Problem to work on
A single number is expected: the count of lines below where the word "computer" occurs.

Data to use
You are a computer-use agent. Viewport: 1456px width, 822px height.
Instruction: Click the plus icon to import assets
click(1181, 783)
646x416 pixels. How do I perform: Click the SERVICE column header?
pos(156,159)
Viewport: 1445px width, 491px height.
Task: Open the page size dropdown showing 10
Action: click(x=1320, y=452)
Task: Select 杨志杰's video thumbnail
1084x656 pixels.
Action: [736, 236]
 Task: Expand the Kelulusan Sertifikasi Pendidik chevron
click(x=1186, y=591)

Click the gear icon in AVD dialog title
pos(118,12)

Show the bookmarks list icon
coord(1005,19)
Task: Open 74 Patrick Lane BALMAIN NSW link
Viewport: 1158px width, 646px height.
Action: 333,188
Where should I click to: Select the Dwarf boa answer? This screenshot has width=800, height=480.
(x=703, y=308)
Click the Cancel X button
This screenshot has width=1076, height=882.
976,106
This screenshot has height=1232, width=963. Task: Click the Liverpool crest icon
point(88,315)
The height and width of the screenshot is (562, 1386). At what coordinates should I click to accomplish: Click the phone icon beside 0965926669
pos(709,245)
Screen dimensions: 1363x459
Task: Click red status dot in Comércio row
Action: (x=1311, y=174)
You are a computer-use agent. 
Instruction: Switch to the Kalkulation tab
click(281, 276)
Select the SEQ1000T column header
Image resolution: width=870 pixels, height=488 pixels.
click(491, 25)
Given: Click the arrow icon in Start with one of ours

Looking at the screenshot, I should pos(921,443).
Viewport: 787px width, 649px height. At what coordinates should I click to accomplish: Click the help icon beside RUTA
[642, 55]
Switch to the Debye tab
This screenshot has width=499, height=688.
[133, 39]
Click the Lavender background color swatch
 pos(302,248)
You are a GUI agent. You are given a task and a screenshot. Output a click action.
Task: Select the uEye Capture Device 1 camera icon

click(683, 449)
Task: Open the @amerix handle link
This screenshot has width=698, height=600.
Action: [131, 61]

Response to this exercise
2